And so it is today. For years, British governments allowed all but unfettered immigration from the Muslim world, and not without consequences. In Rotherham, some 1,400 girls were raped and otherwise sexually abused by Pakistani men over a period of 16 years, much of it known to law enforcement authorities who refused to stop the violence for fear of being labeled racists. Is it a wonder that now everyday people object to open immigration and governmental fealty to woke doctrines and overreact when three girls are murdered?

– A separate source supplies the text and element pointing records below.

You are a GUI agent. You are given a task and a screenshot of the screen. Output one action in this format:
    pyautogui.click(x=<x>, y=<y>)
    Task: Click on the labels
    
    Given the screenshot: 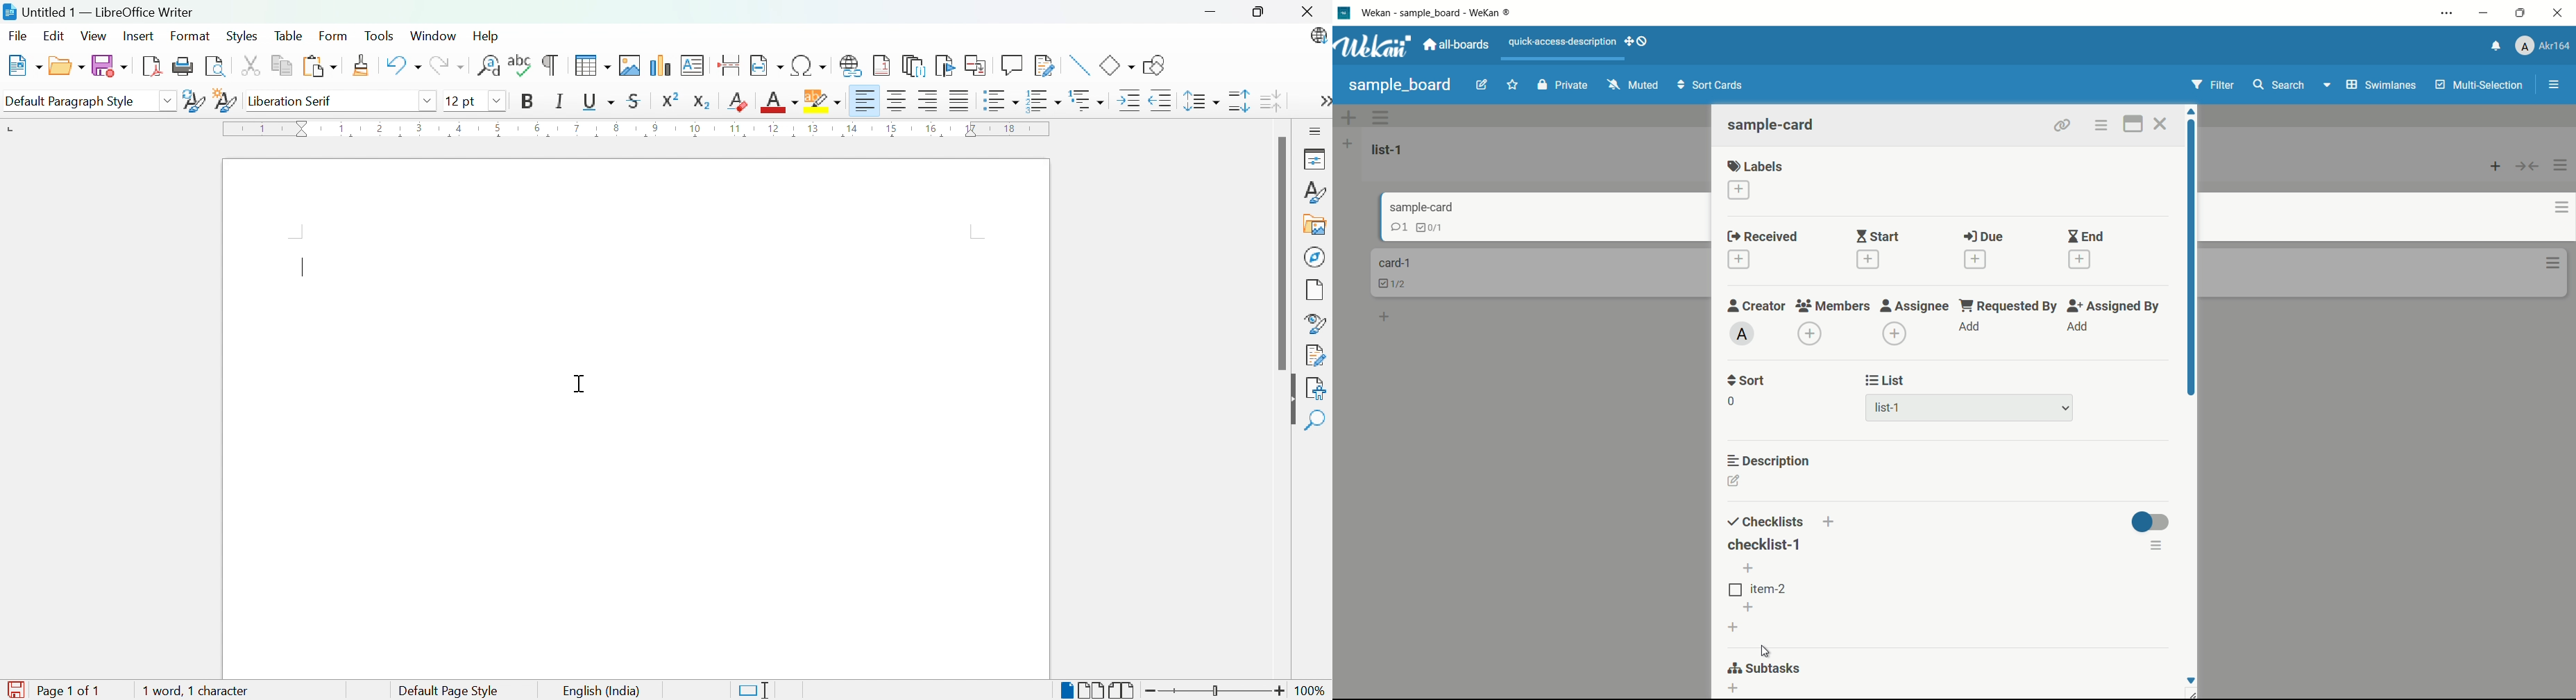 What is the action you would take?
    pyautogui.click(x=1755, y=165)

No, but to do so is now called hate speech that, unlike serial rape of minor girls, is considered a serious offense requiring police action and punishable by jail time. The natural result being that a U.S. presidential candidate who criticizes unlimited immigration constitutes a public danger and a proper target for censorship before he’s uttered a single word.
Let’s be clear: outside the U.S., the criminalization of speech will continue because it serves state power. And state censorship will defeat whatever fond notions social media CEOs have of the People’s right to speak and hear the speech of others. I don’t see fabulously wealthy CEOs going to prison for their beliefs. And if it’s illegal in Europe, free speech in the U.S. will be sharply curtailed, despite our First Amendment, because those CEOs won’t consent to lose the European market. Durov’s arrest is just the first and no one believes that Musk isn’t a target. As long as states criminalize speech, those platforms will eventually fall into line.
Power seldom questions itself, only those who question it. It’s an age-old tradition, one that those in power never seem to forget and everyone of sense tries to destroy.